• **EXERCISE DIRECTIONS**
From the very first line of the records through the line that contains "You are a computer-use", repeat everything exactly except the pictures, and add nothing.

• **RECORD EXTRACTS**
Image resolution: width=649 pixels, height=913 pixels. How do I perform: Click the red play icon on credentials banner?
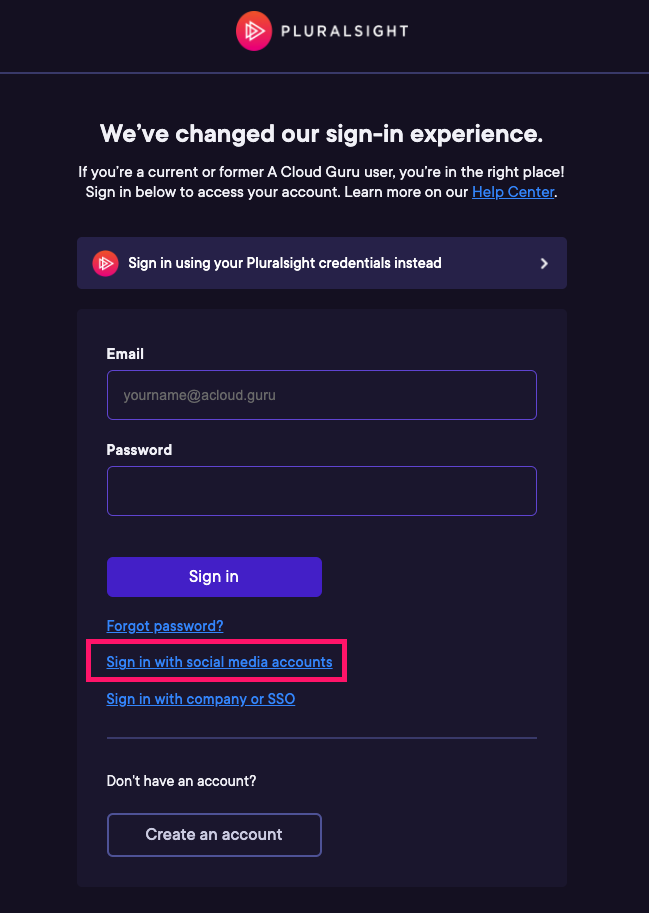coord(106,263)
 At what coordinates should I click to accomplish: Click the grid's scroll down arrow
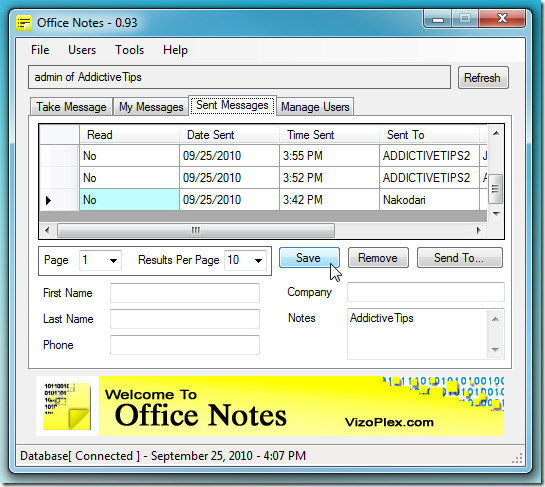496,213
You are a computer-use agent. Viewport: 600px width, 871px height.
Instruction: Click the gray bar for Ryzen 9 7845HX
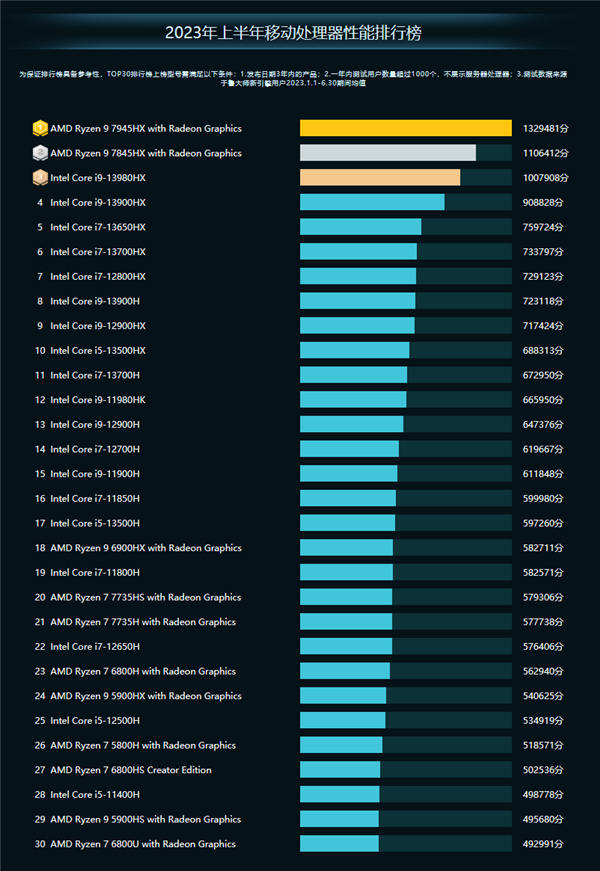(x=387, y=153)
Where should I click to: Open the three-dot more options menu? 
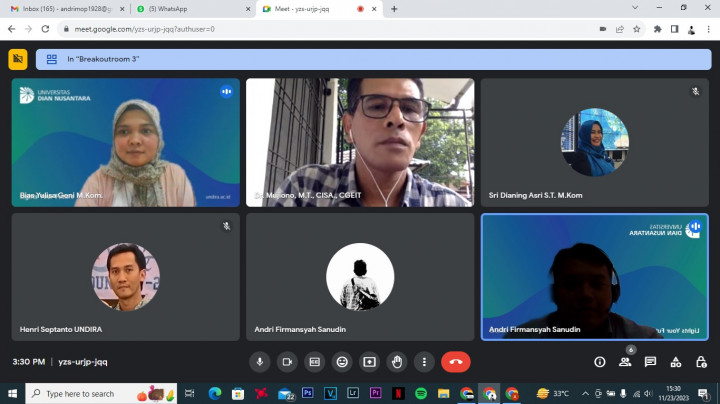tap(424, 361)
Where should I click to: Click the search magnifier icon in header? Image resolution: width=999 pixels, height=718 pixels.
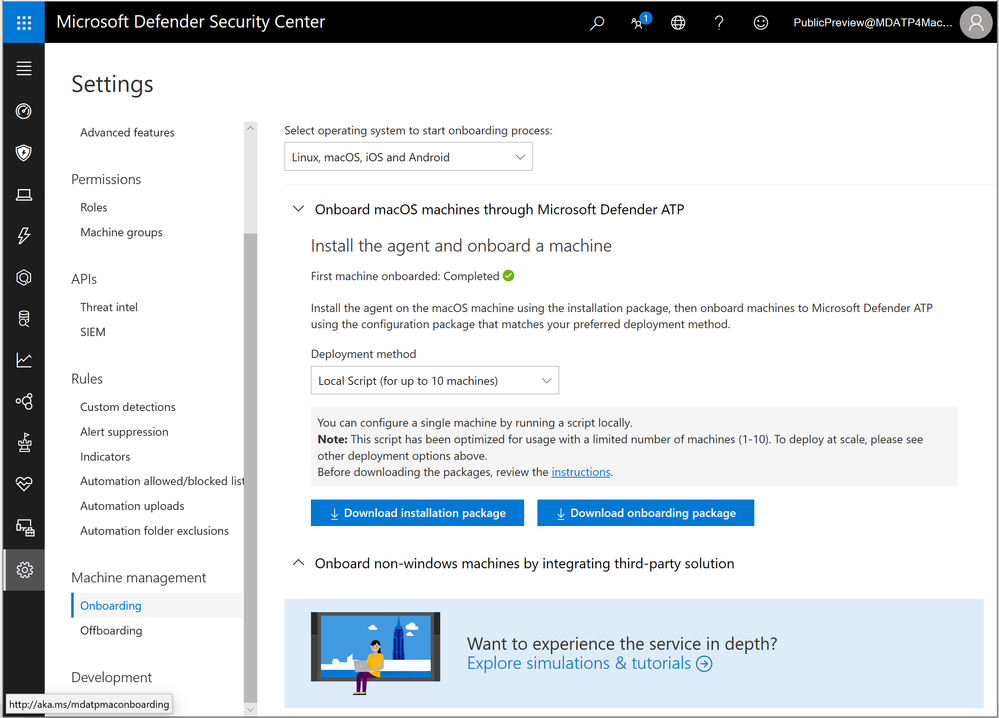pos(597,23)
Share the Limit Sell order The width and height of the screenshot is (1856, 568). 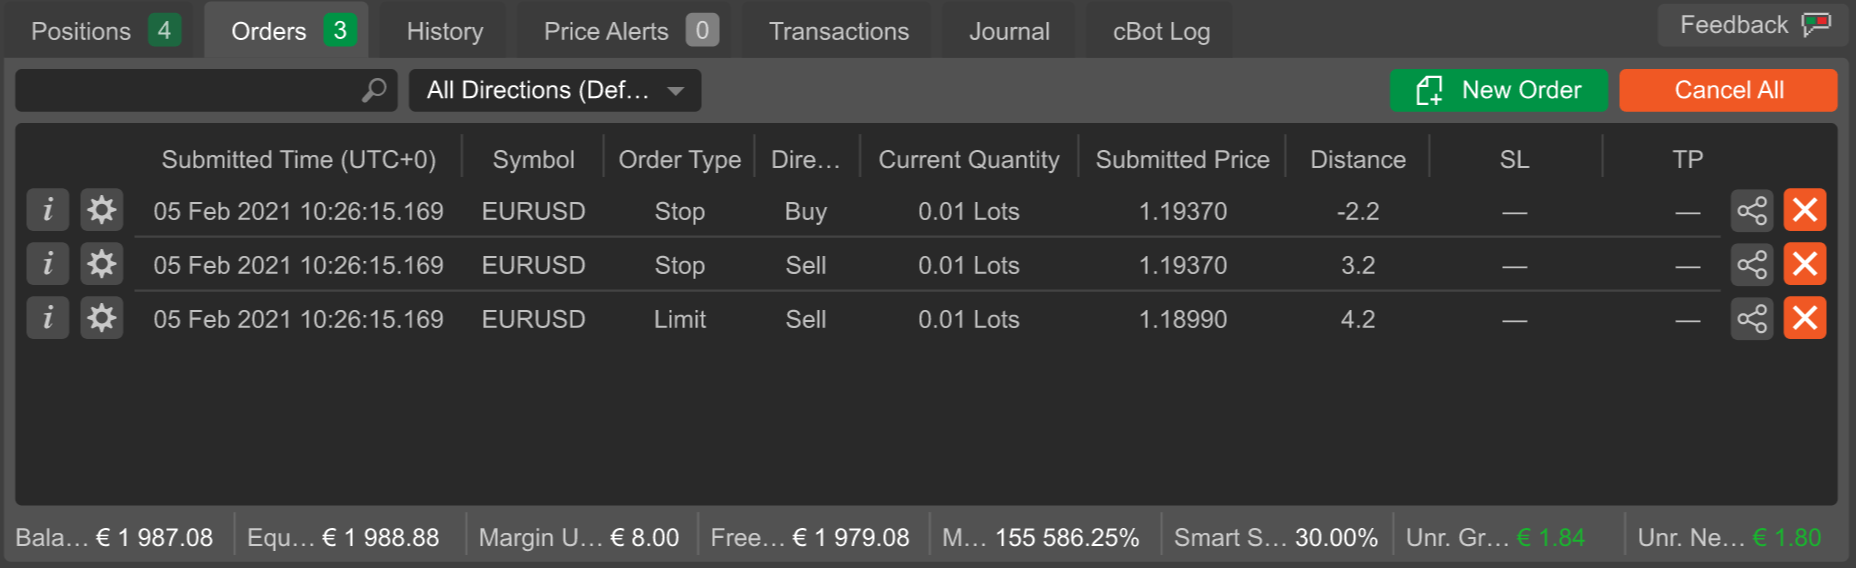(1752, 318)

• **SOLUTION FOR THIS TASK**
Image resolution: width=649 pixels, height=913 pixels. How do I perform: Click the red play icon on credentials banner?
coord(106,263)
 At what coordinates should I click to accomplish: Click the grid's scroll down arrow
496,213
You are a computer-use agent. Viewport: 600px width, 871px height.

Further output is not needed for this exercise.